The question is who is this sequence for, what is it’s goal, and how does it compare to other writing targeting similar demographics.
Some writing that comes to mind to compare/contrast it with includes:
Scott Alexander’s Superintelligence FAQ. This is the post I’ve found most helpful for convincing people (including myself), that yes, AI is just actually a big deal and an extinction risk. It’s 8000 words. It’s written fairly entertainingly. What I find particularly compelling here are a bunch of factual statements about recent AI advances that I hadn’t known about at the time.
Tim Urban’s Road To Superintelligence series. This is even more optimized for entertainingness. I recall it being a bit more handwavy and making some claims that were either objectionable, or at least felt more objectionable. It’s 22,000 words.
Alex Flint’s AI Risk for Epistemic Minimalists. This goes in a pretty different direction – not entertaining, and not really comprehensive either . It came to mind because it’s doing a sort-of-similar thing of “remove as many prerequisites or assumptions as possible”. (I’m not actually sure it’s that helpful, the specific assumptions it’s avoiding making don’t feel like issues I expect to come up for most people, and then it doesn’t make a very strong claim about what to do)
(I recall Scott Alexander once trying to run a pseudo-study where he had people read a randomized intro post on AI alignment, I think including his own Superintelligence FAQ and Tim Urban’s posts among others, and see how it changed people’s minds. I vaguely recall it didn’t find that big a difference between them. I’d be curious how this compared)
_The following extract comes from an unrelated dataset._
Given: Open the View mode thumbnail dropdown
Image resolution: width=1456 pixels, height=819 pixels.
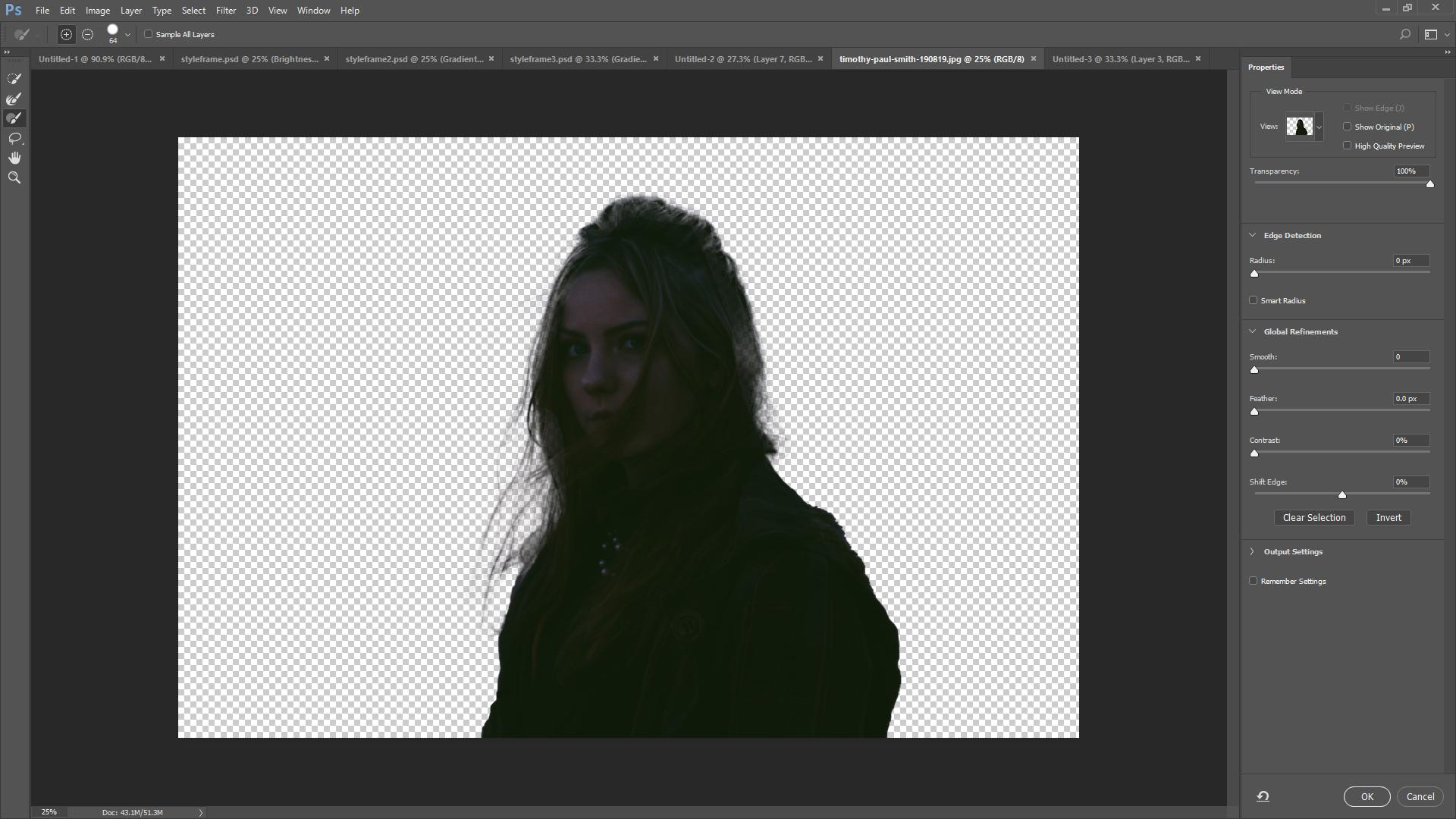Looking at the screenshot, I should click(x=1319, y=127).
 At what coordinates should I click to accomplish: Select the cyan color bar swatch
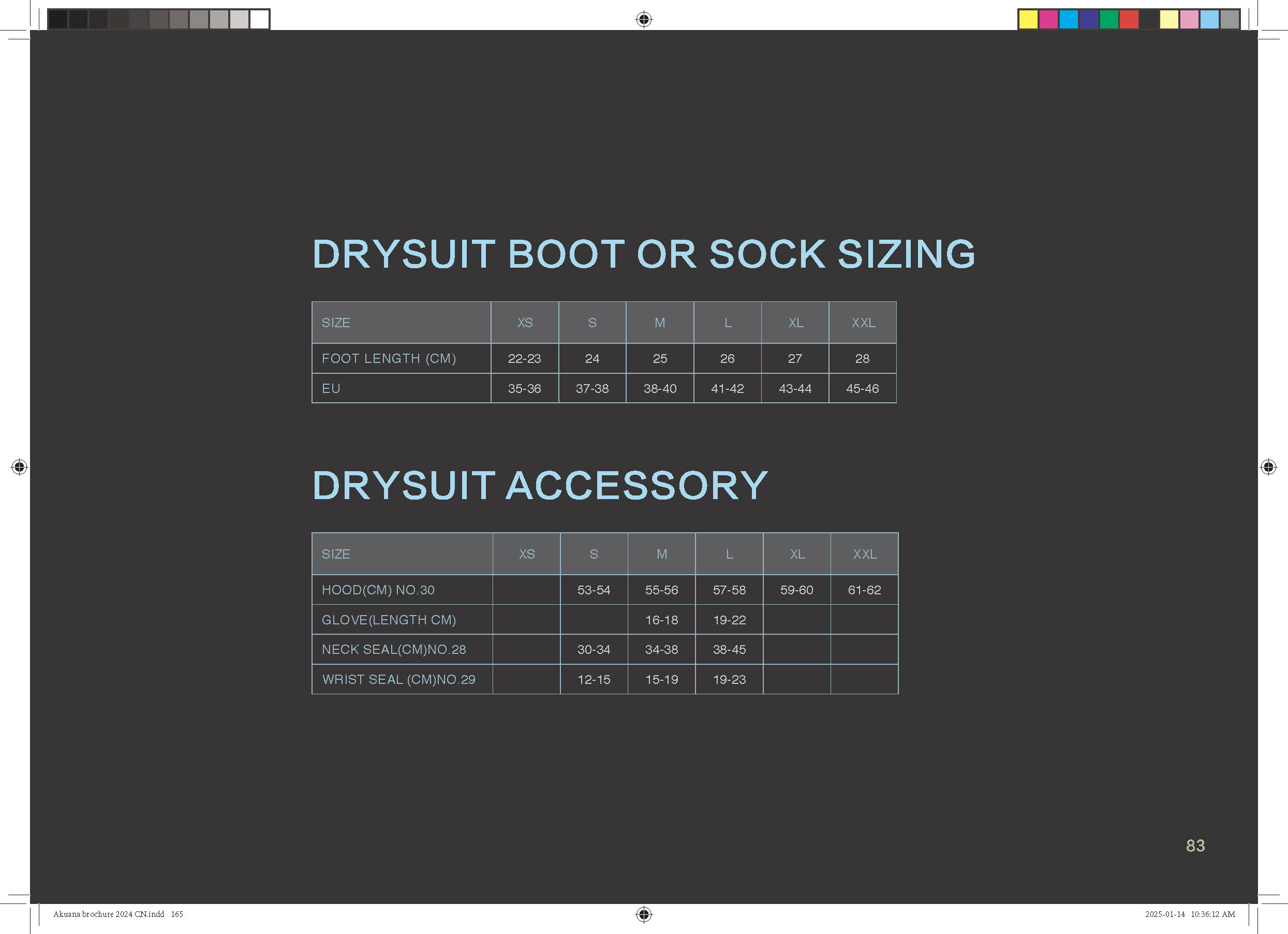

At a glance, AGI Safety From First Principles seems to be more complete than Alex Flint’s piece, and more serious/a-bit-academic than Scott or Tim’s writing. I assume it’s aiming for a somewhat skeptical researcher, and is meant to not only convince them the problem exists, but give them some technical hooks of how to start thinking about it. I’m curious how well it actually succeeds at that.